How have you made a living all these years?

I heard Pat Field say once, "You have to have a day job to support your dreams." Ru has such a drive that he never really...he did have jobs. But no one knows what his full saying was: "You better work--because I have no intention of doing it."

I know that's a joke, because he works hard.

Yeah, yeah, I know. Right now, I have a cleaning company and make my own soaps and stuff. Luckily, I have a rent controlled apartment and that's given me the ability to be a starving artist. I've supported myself for years with odd jobs and not had to do 9 to 5.

Thank God because those are the worst. What would you say was your most dizzying moment back in the day?
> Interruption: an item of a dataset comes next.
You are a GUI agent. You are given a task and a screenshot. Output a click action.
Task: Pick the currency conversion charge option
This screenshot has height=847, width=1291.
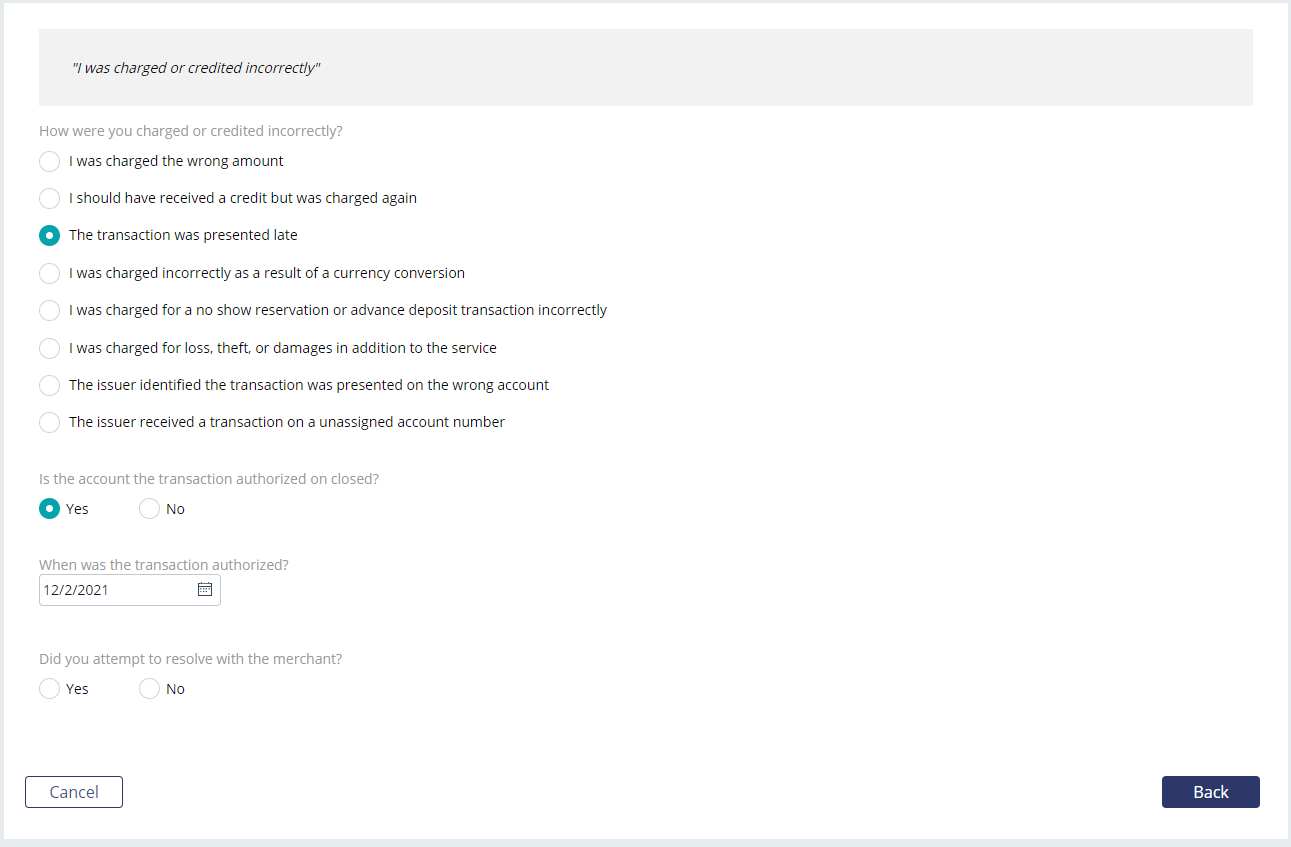click(x=49, y=274)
When the Tunnel was run by [club manager] Rudolf, I was making like a thousand dollars a week. Of course I was a drug addict and alcoholic and spending it on all on cabs and drugs and alcohol, but it was definitely a high point. I was throwing parties. I was living with [club kid] Alison Wonderland. I don't live in the past. I don't wish it was still happening. I'm happy about the now and I wouldn't trade things. When I tell people I was nominated for King of Manhattan [in a Michael Alig-produced club pageant], they're amazed. You know, it was just an excuse to have a party. I never considered it a contest, it was a show. I never campaigned to win.

I won the first King title, and believe me, it was rigged. What do you feel is different today?

Drag has changed so much. When I came to New York, there were at most 50 drag queens in the whole city. Now it's like there's two thousand. Tabboo! and I talk and say, "Could we survive on Drag Race? I don't make my own clothes."

I have every confidence you could do so.